[Dataset entries]
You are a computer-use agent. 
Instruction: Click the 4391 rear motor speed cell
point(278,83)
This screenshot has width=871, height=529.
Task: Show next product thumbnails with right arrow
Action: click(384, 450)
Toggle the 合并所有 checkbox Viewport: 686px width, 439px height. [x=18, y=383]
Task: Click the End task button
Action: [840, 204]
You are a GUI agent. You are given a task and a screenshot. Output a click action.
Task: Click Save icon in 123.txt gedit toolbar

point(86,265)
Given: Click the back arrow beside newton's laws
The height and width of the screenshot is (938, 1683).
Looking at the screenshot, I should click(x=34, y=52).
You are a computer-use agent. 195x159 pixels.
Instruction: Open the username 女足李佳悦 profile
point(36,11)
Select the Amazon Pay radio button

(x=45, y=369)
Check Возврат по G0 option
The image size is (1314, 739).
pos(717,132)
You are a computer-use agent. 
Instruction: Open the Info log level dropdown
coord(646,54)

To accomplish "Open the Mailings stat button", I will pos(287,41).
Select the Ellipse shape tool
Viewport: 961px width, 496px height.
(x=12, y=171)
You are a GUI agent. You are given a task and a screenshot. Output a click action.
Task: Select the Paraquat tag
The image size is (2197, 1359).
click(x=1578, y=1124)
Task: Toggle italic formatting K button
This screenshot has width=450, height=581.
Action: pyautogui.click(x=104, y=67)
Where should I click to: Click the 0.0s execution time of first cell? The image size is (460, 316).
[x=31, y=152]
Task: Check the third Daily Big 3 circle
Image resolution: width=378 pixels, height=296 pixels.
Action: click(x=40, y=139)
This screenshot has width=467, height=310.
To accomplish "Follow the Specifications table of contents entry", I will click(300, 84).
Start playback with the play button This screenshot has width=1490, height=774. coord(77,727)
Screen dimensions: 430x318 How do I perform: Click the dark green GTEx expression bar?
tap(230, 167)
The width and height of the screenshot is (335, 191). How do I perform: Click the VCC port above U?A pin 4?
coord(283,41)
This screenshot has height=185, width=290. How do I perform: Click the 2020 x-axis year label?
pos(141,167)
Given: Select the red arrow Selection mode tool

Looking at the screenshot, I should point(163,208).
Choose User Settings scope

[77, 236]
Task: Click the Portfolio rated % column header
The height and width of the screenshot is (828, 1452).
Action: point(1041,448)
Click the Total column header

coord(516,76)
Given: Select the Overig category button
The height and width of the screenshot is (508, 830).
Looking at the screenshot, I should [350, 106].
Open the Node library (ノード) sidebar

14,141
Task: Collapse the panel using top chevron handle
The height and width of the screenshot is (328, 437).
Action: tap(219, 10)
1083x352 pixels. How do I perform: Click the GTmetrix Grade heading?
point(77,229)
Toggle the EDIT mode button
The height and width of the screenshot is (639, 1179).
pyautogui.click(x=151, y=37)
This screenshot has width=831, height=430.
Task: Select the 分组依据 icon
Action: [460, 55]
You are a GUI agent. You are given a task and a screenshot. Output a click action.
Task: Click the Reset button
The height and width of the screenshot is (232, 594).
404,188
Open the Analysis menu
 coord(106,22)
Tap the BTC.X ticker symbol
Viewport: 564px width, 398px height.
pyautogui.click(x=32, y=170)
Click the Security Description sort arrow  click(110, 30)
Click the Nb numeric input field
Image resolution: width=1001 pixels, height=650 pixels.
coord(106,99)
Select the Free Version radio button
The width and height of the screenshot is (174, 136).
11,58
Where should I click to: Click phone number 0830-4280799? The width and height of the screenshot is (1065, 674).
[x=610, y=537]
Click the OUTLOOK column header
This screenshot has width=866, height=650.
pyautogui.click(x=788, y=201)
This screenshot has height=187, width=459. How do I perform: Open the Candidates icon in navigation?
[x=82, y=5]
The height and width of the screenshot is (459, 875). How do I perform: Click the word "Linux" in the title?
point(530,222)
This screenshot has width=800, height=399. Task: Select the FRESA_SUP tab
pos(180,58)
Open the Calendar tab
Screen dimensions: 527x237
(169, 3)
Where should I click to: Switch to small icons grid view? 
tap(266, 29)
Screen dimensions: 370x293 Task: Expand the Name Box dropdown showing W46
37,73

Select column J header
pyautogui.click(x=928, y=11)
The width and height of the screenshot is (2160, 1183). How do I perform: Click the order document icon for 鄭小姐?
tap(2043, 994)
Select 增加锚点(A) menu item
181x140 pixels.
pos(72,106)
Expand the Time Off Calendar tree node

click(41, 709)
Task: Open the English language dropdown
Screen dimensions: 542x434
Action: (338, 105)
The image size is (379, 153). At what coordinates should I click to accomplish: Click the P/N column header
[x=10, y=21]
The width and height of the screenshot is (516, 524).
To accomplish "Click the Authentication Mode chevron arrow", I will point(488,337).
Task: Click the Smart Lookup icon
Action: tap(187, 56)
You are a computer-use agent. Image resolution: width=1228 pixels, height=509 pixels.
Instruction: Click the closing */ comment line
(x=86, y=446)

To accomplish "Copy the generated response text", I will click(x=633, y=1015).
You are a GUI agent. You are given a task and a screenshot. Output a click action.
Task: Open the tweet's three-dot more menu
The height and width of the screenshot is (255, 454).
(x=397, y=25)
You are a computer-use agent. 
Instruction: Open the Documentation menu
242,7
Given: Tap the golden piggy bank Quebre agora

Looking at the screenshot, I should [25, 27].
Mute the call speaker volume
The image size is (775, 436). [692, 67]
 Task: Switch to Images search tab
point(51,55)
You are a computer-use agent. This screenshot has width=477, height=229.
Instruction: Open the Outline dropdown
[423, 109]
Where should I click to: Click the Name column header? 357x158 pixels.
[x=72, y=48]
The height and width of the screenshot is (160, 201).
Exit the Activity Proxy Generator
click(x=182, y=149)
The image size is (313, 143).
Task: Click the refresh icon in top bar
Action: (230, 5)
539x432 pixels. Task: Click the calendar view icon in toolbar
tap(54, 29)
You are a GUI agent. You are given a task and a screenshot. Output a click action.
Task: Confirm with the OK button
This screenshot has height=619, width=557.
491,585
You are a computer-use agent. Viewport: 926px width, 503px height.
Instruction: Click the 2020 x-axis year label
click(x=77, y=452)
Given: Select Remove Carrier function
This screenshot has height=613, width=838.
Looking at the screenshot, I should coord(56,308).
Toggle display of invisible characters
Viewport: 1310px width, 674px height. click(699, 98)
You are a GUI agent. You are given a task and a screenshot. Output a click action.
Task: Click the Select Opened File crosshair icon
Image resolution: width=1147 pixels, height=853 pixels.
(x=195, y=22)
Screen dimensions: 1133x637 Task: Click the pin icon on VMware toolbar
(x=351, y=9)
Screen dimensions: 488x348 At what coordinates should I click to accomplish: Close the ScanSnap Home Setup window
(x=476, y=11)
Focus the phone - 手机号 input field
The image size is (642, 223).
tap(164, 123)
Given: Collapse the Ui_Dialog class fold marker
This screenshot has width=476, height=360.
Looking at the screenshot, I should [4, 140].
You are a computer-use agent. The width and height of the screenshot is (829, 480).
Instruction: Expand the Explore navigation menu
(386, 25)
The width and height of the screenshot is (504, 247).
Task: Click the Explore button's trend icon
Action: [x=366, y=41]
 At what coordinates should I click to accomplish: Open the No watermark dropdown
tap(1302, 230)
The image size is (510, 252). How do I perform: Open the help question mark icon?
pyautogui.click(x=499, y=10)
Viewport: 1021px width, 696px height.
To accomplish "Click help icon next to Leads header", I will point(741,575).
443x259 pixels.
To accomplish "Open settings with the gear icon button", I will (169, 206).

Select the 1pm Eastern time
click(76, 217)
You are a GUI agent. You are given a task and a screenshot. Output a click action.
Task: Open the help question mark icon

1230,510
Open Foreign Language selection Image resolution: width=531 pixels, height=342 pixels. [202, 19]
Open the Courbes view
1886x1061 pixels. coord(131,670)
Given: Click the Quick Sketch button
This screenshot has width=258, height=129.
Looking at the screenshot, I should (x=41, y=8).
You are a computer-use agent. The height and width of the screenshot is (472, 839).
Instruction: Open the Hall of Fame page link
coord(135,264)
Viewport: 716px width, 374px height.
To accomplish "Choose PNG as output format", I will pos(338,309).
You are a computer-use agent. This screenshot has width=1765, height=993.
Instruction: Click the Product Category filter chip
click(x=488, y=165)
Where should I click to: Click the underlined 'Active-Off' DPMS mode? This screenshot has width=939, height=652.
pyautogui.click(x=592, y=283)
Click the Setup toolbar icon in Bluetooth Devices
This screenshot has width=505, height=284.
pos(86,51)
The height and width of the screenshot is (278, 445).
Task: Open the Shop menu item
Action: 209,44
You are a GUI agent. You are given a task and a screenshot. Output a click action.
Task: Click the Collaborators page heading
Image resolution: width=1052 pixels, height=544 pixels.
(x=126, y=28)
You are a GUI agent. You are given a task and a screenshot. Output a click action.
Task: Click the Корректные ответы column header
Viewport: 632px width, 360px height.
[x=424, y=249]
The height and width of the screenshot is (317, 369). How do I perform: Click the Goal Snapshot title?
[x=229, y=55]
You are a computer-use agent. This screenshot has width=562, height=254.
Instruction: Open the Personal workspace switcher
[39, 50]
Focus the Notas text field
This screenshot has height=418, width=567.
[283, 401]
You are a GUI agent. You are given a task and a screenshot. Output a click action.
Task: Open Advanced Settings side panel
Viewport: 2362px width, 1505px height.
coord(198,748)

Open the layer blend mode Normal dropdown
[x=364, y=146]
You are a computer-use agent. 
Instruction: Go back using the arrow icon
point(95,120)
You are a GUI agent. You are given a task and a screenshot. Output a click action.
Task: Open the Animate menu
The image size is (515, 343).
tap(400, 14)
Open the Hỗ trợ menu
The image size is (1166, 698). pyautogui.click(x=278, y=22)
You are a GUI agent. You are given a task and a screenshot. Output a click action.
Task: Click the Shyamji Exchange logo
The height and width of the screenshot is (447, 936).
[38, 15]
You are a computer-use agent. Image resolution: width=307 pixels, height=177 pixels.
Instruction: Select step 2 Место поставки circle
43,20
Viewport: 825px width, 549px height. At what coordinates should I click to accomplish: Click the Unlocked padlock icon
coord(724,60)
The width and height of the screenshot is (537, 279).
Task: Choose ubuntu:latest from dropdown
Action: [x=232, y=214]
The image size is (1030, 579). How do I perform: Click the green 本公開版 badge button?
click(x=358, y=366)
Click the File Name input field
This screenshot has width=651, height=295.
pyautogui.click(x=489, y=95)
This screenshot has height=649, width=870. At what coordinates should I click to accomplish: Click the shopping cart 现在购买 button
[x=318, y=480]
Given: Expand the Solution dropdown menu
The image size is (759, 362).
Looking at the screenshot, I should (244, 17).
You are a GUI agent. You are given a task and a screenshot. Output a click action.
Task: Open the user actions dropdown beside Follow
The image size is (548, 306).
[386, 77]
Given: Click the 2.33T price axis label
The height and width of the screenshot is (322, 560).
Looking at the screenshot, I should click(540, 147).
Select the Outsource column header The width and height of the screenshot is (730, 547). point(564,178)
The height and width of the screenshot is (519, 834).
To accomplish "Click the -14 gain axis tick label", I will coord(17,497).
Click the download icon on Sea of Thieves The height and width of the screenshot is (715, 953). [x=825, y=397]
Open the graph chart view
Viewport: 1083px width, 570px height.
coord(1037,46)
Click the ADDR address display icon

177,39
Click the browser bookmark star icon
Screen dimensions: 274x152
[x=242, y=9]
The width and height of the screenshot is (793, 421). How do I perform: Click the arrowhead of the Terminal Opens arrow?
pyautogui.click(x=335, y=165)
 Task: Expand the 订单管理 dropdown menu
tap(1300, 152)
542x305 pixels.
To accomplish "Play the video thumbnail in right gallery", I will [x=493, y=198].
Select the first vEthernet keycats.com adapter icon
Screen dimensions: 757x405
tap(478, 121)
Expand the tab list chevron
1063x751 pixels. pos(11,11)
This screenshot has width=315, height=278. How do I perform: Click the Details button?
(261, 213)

DIRECTIONS:
Copy the data above word for word, starting at the line that contains "Expand the tab list chevron" and continuing through the end of the data.

OUTPUT OF THE TASK:
Expand the tab list chevron
1063x751 pixels. pos(11,11)
This screenshot has width=315, height=278. How do I perform: Click the Details button?
(261, 213)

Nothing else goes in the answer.